Japan’s current 123 agreement with the U.S. explicitly allows both enrichment and recycling, but Tanaka warned that there are “antinuclear people” from Japan that are already working in Washington to prevent the automatic extension of the agreement when it expires in 2018.
He described the French aqueous reprocessing technology currently used as being more expensive than pyroprocessing. It is also unpopular due to the growing stockpile of separated plutonium.
Tanaka mentioned a visit to the Idaho National Laboratory where he toured the hot cells and other components that were developed for the IFR project.

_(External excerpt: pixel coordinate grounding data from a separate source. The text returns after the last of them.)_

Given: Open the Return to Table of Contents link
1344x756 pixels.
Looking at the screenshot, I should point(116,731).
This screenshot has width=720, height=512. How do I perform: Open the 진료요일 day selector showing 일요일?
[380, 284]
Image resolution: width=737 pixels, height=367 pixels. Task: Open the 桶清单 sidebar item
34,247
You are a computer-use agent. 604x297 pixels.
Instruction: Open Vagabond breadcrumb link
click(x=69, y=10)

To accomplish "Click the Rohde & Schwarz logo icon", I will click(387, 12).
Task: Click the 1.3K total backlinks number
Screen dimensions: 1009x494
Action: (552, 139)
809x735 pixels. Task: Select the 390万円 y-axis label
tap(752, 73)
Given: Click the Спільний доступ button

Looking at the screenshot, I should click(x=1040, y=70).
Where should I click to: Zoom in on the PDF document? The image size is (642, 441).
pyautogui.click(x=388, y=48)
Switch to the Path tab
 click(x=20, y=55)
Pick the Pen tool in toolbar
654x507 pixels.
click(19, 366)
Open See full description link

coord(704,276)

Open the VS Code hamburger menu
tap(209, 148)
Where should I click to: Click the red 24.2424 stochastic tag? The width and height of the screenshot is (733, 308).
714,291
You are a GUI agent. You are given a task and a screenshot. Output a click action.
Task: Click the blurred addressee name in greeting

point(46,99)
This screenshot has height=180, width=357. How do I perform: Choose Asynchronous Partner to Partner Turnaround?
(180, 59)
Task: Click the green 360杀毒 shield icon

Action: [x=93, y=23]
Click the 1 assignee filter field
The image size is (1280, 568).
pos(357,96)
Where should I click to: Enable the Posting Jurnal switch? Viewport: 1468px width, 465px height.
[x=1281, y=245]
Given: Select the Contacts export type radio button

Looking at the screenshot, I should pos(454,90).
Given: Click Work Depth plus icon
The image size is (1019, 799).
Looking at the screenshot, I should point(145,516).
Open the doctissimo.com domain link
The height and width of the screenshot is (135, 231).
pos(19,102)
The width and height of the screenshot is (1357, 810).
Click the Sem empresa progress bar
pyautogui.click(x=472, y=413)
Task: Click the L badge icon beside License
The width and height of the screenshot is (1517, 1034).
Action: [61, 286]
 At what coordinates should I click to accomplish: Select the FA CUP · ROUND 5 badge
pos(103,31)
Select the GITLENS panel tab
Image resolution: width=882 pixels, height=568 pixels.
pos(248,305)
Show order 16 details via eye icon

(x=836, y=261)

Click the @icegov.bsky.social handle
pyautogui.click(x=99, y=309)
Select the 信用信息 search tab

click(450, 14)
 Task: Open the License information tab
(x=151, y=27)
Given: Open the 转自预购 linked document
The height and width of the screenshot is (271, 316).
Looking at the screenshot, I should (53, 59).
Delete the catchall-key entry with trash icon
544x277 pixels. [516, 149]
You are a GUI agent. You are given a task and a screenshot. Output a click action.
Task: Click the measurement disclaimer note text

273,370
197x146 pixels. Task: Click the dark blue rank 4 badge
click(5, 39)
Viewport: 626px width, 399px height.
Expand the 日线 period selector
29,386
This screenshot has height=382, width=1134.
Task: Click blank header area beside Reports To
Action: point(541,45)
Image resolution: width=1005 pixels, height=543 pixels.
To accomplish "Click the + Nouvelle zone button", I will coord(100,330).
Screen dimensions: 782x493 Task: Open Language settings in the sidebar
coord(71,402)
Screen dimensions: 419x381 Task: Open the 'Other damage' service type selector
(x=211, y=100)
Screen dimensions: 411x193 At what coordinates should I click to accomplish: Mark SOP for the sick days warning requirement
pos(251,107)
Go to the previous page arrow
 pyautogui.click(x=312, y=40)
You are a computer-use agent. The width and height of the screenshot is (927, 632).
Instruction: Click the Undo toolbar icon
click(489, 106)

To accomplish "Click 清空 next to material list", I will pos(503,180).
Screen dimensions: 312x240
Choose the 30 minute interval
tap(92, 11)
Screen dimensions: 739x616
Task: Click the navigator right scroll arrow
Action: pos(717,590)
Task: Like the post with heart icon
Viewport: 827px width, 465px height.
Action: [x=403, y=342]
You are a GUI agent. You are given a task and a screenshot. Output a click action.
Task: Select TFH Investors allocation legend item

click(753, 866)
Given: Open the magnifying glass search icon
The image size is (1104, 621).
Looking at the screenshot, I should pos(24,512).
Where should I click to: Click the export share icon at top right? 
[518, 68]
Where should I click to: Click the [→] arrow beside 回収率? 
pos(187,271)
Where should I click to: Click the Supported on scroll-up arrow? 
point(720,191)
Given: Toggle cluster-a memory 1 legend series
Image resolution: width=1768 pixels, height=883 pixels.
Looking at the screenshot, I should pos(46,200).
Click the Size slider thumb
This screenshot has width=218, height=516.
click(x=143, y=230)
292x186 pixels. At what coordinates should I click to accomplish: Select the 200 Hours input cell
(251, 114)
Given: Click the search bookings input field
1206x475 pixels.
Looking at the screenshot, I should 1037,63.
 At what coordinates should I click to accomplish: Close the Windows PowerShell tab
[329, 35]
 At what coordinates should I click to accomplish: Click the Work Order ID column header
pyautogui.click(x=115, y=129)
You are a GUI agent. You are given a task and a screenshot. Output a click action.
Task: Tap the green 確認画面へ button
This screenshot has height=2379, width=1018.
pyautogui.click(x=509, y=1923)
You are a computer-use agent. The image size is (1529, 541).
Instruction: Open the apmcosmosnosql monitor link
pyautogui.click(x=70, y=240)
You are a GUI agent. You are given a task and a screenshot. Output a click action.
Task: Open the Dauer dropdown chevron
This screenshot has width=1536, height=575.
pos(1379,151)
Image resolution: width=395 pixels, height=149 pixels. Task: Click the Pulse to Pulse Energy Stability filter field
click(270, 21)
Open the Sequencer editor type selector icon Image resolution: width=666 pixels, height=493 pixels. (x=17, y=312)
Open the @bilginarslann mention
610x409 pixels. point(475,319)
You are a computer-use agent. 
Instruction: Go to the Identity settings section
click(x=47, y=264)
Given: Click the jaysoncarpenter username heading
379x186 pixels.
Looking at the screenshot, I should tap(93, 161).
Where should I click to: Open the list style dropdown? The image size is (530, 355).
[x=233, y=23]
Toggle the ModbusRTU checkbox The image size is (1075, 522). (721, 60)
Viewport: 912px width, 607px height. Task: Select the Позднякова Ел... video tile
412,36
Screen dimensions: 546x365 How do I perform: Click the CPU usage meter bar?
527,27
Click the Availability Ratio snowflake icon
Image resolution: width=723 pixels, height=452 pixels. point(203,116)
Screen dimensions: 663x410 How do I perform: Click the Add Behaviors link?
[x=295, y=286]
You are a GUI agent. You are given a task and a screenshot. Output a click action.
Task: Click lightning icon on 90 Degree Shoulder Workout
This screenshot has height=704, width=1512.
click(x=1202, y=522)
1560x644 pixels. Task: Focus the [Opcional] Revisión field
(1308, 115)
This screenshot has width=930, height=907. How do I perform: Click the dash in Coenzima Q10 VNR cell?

He saw that there was real equipment that had been fully tested at a laboratory scale and was ready for further refinement and development.
In addition to addressing the used fuel challenge that Japan shares with the ROK (and the U.S.) pyroprocessing has potential uses associated with the cleanup and eventual removal of melted fuel at Fukushima Daiichi.
By sectioning solidified corium into appropriately sized blocks, it is technically feasible to reduce the oxide material into metal and then to use electrorefining to separate the actinides from fission products.
Yoon Chang, a key member of the IFR team who remains active in international technology development efforts, confirmed the feasibility of the concept and pointed out a study titled “Conceptual Design of a Pilot-Scale Pyroprocessing Facility” performed in 2015 for Argonne National Laboratory.
Both Korean and Japanese speakers mentioned their interest in jointly pursuing a project that might lead to commercial demonstration of the GE-developed PRISM sodium fast reactor.
That design incorporates lessons learned from the IFR project and once passed through an initial design validation review at the U.S. Nuclear Regulatory Commission.
There are political reasons for optimism regarding increased cooperation and trade opportunities for technologies like pyroprocessing and Gen IV sodium fast reactors.
Rex Tillerson, the Trump administration’s nominee for secretary of state, a department that would play a key role in related deci- sion processes, recognizes that sanctions and technology trade restrictions can harm U.S. interests without effectively altering the behavior of the target of those restrictions.